Pair an embellished shirt with jeans, grab a beignet, and stroll the Garden District in style.

Day 3

Morning

Fuel up Head to breakfast at Miss River, adorned with pink quartzite countertops, antiqued mirrors, scalloped floor tiles and velvet banquettes. Billed as celebrated chef Alon Shaya’s love letter to Louisiana, the bright indoor-outdoor restaurant particularly excels at brunch, with a bountiful Bloody Mary bar, buttermilk-fried chicken and biscuits, muffaletta sandwiches, and red beans and rice (most ingredients are proudly sourced from local fishermen, farmers, and purveyors). Live jazz on weekends heightens the jovial ambiance.
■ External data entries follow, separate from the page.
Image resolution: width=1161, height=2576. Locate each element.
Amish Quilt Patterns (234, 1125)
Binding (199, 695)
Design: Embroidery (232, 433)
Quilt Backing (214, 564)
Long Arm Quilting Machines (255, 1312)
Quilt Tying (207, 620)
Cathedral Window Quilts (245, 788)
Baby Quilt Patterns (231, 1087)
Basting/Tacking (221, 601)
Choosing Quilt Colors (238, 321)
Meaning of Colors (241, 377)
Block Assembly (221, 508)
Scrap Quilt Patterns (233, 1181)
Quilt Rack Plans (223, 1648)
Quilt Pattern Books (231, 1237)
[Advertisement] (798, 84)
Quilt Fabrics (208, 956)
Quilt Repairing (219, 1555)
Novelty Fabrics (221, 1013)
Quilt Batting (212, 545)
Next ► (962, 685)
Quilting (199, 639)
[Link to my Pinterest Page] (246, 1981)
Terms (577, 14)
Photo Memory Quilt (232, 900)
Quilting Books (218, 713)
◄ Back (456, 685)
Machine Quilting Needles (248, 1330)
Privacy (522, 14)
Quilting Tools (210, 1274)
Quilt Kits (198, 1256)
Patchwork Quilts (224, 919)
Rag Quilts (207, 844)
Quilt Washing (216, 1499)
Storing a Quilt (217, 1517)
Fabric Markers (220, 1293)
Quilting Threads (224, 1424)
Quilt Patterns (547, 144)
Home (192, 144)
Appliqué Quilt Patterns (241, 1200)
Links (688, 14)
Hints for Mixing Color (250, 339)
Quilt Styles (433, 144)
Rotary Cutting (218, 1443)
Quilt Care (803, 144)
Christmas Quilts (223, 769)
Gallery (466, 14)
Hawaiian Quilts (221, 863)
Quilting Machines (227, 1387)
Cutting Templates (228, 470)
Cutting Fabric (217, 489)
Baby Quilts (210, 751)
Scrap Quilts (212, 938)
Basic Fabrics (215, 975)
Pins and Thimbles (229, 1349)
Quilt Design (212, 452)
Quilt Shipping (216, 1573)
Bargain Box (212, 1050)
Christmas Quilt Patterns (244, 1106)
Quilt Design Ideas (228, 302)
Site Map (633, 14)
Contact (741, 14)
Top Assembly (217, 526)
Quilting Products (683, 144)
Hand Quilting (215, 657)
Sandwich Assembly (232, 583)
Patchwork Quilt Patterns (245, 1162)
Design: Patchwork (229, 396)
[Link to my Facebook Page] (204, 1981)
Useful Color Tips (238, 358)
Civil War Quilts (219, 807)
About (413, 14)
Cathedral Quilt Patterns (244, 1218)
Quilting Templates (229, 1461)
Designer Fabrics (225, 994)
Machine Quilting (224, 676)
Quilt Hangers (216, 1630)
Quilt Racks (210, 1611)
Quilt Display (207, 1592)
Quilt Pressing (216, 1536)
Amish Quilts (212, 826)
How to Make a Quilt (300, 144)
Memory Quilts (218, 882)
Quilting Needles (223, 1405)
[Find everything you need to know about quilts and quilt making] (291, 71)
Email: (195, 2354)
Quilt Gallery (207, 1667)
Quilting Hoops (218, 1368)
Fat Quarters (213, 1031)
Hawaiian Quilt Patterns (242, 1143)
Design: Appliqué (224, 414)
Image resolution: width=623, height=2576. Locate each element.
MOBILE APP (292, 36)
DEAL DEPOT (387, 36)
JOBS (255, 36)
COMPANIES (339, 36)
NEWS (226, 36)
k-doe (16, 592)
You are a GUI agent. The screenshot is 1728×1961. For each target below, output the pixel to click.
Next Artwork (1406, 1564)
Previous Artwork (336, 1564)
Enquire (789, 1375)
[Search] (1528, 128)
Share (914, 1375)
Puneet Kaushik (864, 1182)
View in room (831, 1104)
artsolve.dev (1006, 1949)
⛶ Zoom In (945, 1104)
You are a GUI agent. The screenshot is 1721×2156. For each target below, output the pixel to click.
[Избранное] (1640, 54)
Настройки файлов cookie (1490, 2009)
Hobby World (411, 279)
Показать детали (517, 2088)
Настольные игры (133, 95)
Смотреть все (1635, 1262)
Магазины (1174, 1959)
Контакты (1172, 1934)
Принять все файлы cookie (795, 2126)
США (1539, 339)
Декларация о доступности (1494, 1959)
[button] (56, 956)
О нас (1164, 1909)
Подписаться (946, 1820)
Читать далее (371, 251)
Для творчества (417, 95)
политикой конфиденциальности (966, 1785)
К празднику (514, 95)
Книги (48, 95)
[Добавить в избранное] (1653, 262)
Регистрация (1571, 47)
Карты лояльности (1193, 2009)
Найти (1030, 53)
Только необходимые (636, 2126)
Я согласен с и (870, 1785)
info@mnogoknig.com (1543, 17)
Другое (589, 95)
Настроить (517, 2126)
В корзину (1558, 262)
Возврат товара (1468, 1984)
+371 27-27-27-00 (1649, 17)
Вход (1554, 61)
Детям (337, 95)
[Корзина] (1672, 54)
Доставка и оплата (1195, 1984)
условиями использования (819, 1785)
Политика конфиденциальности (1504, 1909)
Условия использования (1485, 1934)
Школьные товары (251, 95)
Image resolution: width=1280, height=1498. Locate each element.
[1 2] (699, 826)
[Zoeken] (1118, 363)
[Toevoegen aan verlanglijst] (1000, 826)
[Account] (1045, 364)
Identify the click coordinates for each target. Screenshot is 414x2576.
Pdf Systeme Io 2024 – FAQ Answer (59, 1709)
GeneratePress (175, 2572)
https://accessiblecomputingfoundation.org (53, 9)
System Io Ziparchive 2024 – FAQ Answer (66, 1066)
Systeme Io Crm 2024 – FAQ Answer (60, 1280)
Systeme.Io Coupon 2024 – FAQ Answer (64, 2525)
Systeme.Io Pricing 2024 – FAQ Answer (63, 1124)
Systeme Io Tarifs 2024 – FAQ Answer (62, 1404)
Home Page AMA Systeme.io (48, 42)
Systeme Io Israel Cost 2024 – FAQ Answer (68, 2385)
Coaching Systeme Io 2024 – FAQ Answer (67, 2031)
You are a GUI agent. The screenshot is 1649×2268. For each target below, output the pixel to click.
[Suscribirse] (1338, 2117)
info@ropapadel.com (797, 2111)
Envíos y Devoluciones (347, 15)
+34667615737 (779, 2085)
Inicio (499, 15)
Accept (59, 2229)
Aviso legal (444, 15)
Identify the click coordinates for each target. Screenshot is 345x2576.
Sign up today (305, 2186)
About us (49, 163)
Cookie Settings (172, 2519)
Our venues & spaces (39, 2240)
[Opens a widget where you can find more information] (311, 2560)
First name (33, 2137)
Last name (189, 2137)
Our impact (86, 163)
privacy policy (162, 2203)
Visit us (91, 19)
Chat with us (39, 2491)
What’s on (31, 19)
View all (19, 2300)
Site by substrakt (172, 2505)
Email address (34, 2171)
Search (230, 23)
A red glass sculpture at the NOMA Sculpture Garden

Artist Larry Bell’s Pacific Red (VI), 2016–2017, at the NOMA Sculpture Garden; Photo courtesy of Zach Smith Photography/neworleans.com.

Afternoon

Art walk Adjacent to the New Orleans Museum of Art, the recently expanded Sydney and Walda Besthoff Sculpture Garden sits on about 11 acres in City Park, dotted with magnolias, pines, and moss-covered live oaks, and surrounded by two lagoons. It’s a stunning backdrop for the 90-plus sculptures that comprise the garden. Among them: a bronze head of Jean d’Aire (a prominent figure in the French city of Calais) by Auguste Rodin; Mother and Child by Fernando Botero; Larry Bell’s translucent glass cube-within-a-cube Pacific Red (VI); and George Rodrigue’s three- sided dog titled We Stand Together. For a scenic ride, take the Canal streetcar line back toward downtown.